Dataset items
......

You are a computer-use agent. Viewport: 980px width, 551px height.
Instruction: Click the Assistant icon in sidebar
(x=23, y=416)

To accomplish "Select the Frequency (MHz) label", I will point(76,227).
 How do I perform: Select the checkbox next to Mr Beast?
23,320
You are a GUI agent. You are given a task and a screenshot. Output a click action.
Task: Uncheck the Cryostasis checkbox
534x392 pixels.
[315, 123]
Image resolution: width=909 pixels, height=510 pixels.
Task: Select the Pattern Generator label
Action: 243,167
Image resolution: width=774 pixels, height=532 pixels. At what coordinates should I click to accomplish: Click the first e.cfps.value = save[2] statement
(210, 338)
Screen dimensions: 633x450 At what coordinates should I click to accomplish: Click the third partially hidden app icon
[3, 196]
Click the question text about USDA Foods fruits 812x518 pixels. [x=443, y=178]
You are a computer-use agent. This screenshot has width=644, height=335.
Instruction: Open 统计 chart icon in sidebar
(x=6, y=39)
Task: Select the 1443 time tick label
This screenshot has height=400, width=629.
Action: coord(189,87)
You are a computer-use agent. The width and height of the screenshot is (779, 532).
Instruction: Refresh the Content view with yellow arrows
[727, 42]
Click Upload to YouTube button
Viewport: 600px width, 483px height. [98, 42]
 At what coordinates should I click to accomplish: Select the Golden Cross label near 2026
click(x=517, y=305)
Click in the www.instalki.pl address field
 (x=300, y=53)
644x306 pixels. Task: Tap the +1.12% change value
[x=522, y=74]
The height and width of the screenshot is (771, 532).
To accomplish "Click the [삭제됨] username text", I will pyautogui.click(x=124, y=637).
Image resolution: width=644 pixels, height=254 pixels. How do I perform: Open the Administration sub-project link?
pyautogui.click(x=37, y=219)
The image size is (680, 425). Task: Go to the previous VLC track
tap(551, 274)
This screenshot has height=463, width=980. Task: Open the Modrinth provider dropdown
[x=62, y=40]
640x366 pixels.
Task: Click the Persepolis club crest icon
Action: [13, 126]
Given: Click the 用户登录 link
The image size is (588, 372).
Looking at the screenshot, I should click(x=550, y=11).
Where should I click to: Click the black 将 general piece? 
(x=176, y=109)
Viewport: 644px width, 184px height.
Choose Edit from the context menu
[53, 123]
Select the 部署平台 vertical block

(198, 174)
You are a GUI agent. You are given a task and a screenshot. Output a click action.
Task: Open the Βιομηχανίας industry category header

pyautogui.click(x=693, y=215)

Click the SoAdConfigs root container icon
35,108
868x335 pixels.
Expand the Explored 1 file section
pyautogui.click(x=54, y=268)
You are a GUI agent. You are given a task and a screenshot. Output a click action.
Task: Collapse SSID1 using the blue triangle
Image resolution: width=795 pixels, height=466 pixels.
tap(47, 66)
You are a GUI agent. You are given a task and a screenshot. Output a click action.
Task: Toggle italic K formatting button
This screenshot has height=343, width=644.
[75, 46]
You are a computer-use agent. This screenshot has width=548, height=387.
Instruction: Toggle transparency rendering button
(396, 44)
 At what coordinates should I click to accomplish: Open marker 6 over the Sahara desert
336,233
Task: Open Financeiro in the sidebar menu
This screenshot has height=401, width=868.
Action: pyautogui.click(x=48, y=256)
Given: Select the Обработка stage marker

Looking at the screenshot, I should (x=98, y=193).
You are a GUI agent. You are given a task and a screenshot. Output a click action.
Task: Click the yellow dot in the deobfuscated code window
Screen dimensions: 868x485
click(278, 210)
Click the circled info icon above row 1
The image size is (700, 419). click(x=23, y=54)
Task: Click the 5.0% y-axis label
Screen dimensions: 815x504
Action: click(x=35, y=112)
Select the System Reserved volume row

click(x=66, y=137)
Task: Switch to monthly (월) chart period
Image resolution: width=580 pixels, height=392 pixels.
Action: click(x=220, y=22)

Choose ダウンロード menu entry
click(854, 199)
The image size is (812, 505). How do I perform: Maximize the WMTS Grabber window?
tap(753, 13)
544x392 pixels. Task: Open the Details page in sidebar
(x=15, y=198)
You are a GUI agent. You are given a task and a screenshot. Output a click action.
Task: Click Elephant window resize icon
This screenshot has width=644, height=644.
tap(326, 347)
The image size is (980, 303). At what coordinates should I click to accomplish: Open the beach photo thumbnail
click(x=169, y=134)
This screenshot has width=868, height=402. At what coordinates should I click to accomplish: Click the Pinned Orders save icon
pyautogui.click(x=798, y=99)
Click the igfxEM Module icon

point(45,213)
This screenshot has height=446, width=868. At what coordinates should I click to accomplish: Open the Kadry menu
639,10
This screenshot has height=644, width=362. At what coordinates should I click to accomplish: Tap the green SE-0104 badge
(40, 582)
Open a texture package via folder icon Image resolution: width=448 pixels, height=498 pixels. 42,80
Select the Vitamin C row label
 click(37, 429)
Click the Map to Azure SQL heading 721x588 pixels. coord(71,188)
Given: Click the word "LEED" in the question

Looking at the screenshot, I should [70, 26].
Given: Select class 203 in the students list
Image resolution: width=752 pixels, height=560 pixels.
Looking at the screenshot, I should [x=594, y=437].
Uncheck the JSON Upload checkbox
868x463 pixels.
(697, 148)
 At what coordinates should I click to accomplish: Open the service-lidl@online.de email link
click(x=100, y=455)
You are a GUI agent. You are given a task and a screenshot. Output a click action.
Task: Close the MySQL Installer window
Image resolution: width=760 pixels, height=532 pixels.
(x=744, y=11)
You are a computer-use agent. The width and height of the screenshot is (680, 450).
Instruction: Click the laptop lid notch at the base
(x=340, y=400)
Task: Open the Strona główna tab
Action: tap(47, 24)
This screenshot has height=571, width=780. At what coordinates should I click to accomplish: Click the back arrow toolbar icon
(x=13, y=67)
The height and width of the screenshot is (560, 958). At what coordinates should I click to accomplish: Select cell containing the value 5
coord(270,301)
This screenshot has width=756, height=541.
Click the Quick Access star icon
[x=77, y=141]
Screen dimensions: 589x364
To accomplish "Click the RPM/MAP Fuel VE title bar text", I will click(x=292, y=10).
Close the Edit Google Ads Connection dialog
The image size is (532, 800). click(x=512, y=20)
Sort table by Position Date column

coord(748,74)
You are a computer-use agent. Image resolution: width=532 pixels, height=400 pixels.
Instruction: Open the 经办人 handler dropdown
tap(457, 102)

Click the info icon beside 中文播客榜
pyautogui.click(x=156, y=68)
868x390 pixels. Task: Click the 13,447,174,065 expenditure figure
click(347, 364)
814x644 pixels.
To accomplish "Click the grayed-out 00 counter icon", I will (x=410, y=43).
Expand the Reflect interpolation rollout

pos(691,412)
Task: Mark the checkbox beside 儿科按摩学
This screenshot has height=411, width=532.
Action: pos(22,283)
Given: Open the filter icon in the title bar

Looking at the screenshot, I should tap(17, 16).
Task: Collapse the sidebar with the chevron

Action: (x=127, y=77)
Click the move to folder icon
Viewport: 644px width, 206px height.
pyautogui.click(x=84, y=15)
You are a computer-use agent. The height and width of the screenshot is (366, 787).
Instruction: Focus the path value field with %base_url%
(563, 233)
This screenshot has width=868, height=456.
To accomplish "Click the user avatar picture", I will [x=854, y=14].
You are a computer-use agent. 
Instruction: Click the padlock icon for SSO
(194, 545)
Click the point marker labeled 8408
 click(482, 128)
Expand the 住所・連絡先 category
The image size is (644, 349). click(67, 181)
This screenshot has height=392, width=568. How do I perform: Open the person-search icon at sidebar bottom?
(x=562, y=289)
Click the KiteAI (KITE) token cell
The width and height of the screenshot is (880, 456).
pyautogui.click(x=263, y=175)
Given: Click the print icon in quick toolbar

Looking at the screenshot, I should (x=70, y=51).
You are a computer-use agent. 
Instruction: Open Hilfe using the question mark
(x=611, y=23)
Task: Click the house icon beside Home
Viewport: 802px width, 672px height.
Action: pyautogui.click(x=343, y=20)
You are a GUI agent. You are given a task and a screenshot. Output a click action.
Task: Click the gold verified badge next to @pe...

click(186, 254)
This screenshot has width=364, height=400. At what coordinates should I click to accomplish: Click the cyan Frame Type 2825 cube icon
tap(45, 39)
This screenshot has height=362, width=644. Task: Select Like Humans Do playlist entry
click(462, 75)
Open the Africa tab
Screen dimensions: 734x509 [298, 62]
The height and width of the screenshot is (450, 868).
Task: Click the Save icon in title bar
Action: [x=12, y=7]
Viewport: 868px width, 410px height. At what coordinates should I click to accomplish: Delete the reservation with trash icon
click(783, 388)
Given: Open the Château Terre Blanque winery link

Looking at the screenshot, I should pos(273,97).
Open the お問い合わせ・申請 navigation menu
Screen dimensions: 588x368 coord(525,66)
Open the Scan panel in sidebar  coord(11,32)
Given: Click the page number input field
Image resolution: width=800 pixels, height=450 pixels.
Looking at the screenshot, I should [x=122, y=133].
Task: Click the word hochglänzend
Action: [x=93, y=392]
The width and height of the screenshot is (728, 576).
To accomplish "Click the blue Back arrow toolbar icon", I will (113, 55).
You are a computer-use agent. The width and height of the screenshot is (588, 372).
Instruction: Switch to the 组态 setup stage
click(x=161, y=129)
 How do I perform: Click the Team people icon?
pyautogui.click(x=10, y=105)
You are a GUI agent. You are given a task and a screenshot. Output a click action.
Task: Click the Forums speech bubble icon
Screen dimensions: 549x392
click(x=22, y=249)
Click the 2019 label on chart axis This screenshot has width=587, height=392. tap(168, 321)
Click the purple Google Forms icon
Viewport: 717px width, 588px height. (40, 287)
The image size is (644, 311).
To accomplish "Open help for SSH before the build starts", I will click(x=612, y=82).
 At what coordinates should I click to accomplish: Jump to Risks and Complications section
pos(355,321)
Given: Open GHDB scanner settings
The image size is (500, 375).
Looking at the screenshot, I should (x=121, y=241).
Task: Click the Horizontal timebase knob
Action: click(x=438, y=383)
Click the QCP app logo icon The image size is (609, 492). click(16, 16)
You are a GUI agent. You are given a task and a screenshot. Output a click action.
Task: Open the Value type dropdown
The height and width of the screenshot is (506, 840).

......

→ Task objective: Your reply should be nothing but the lines from the one containing "Given: Open GHDB scanner settings" through the last line above, copied exactly; please include both ends.

→ Expected output:
Given: Open GHDB scanner settings
The image size is (500, 375).
Looking at the screenshot, I should (x=121, y=241).
Task: Click the Horizontal timebase knob
Action: click(x=438, y=383)
Click the QCP app logo icon The image size is (609, 492). click(16, 16)
You are a GUI agent. You are given a task and a screenshot. Output a click action.
Task: Open the Value type dropdown
The height and width of the screenshot is (506, 840).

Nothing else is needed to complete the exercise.